If the parties cannot reach an agreement, the divorce court must decide who walks away with what. Property will be classified as either marital or separate. Only marital property is subject to division. Marital property generally encompasses all property acquired by one or both spouses from the date of marriage through the final divorce hearing.
Separate property is property acquired by the spouse before marriage. It also includes property acquired by gift or inheritance during the marriage. However, if the gift or inheritance is treated like property of both spouses, the court may find the property has been commuted to marital property and is subject to division in the divorce.
Separate property that appreciates in value or generates income during the marriage potentially adds another asset subject to division if the court finds the non-owner spouse contributed significantly to its preservation or appreciation.
Retirement accounts and pensions associated with employment during the marriage are also subject to division.
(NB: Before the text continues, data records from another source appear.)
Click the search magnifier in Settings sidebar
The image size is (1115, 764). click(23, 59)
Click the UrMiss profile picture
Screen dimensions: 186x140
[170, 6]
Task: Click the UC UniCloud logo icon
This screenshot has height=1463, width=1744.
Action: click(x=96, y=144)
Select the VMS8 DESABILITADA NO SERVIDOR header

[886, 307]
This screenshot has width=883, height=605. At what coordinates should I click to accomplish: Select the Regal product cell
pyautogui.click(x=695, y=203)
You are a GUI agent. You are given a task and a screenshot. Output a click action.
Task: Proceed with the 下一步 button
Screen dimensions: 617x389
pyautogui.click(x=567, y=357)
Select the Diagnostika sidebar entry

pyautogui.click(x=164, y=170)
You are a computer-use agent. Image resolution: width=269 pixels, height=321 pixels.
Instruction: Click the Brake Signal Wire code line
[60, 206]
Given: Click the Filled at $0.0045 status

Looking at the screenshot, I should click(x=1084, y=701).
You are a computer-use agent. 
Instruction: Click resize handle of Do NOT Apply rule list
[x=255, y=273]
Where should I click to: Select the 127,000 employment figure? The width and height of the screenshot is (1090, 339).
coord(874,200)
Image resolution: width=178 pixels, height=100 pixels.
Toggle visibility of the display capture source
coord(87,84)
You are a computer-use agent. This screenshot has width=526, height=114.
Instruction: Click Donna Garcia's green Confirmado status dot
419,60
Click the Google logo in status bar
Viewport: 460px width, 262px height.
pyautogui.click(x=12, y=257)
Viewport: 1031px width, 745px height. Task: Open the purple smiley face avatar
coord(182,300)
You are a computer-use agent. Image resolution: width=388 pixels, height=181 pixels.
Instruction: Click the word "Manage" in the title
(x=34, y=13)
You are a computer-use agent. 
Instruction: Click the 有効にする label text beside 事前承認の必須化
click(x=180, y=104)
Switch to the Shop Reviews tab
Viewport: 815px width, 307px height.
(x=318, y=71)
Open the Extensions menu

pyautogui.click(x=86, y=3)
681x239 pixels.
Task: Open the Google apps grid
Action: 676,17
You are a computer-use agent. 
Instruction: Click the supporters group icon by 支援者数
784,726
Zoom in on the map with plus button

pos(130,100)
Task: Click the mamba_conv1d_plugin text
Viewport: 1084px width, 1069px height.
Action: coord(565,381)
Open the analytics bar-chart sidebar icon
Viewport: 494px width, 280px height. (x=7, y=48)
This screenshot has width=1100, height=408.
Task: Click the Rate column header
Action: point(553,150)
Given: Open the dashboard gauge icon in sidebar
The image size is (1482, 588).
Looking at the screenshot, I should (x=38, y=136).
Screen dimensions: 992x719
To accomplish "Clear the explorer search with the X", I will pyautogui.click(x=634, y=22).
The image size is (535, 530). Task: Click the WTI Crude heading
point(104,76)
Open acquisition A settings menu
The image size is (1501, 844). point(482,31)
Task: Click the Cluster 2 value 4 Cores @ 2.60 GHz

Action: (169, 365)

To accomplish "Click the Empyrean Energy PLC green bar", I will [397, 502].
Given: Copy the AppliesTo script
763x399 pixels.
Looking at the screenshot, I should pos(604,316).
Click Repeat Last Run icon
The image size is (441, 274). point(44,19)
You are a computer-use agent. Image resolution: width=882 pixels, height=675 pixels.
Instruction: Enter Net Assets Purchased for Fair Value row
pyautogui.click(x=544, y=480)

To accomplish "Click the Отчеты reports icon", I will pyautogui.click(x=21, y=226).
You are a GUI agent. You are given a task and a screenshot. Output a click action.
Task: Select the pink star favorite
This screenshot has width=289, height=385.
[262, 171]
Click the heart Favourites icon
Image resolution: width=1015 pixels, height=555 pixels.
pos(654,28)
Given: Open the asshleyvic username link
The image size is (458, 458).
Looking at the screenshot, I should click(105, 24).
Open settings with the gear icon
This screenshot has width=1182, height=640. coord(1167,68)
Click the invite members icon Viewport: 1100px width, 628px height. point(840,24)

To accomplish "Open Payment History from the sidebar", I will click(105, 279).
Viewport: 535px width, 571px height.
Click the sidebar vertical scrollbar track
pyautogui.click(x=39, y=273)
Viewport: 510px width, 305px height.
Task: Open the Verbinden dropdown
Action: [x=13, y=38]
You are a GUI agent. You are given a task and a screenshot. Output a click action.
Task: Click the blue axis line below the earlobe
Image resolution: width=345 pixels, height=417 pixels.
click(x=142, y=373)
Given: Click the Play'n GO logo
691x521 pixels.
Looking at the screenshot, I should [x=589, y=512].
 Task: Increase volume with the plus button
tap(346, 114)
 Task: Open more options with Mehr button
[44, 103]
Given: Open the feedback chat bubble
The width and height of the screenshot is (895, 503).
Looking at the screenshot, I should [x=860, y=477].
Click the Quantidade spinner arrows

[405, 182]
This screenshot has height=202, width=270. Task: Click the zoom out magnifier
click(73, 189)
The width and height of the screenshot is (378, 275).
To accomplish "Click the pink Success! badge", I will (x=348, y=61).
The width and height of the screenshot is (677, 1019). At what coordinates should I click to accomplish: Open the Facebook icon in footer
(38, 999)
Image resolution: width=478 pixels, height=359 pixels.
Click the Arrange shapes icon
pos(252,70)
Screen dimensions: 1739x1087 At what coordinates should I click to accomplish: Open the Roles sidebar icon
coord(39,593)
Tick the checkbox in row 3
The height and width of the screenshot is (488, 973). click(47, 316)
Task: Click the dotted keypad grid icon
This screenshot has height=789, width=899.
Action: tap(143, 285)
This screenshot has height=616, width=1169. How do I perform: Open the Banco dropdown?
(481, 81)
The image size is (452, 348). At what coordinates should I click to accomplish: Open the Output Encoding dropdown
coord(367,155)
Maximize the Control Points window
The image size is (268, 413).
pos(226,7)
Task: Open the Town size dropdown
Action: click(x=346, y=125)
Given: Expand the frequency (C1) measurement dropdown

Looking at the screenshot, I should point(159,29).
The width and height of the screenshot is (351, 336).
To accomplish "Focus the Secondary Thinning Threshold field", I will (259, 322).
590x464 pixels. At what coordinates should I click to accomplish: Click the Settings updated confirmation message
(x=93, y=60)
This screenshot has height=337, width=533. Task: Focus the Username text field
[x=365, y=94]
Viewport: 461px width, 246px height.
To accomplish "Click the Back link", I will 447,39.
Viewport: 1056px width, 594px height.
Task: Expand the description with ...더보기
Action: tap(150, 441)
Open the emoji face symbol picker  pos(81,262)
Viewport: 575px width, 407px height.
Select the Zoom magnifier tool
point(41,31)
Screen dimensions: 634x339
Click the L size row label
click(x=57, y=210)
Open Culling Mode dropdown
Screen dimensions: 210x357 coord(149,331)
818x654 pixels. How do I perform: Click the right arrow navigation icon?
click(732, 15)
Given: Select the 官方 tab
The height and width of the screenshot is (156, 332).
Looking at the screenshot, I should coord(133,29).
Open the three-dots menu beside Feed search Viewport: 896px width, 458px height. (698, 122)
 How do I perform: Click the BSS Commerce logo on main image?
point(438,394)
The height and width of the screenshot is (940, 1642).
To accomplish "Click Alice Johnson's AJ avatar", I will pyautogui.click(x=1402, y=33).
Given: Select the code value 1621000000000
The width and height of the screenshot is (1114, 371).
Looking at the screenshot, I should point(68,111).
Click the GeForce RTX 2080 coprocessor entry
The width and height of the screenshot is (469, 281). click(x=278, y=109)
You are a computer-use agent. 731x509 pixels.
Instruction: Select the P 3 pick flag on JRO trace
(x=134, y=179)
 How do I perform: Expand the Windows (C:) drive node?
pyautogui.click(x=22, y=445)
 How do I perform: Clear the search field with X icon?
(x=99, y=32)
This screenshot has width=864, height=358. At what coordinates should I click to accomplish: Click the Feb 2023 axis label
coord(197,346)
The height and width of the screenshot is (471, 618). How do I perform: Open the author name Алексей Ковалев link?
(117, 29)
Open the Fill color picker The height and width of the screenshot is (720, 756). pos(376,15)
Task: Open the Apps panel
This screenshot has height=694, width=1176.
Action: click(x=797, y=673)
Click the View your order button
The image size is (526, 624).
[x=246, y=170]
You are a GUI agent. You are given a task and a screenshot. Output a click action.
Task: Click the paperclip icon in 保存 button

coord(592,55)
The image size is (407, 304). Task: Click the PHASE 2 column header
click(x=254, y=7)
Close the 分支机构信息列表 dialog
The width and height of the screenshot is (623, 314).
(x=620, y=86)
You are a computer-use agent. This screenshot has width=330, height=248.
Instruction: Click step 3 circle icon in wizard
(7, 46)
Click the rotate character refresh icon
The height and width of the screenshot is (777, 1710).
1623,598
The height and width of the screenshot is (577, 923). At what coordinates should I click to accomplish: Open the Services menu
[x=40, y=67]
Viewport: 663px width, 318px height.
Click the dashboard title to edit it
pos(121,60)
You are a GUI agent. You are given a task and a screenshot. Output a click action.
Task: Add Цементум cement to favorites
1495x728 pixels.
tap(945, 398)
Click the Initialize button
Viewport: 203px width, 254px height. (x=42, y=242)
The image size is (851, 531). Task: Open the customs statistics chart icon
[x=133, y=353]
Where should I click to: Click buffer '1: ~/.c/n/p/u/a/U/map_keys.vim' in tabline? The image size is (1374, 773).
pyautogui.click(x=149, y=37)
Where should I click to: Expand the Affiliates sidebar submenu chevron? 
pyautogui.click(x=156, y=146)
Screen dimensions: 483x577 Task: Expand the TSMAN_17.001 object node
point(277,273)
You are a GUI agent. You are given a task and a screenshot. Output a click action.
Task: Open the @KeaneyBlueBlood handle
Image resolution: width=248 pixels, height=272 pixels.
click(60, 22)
Disputes over the value of these retirement benefits frequently arise, particularly when the benefits began accruing before the marriage. Expert witnesses, such as a CPA, may be needed to bolster a party’s position on this issue.
Once the marital property is identified and valued, the court will equitably divide the property after consideration of several factors found at Tennessee Code Annotated § 36-4-121(c). The weight given to each factor will depend on the circumstances of each case. One factor which deserves special attention in cases with a misbehaving spouse is “wasteful expenditures” for purposes “contrary to the marriage.”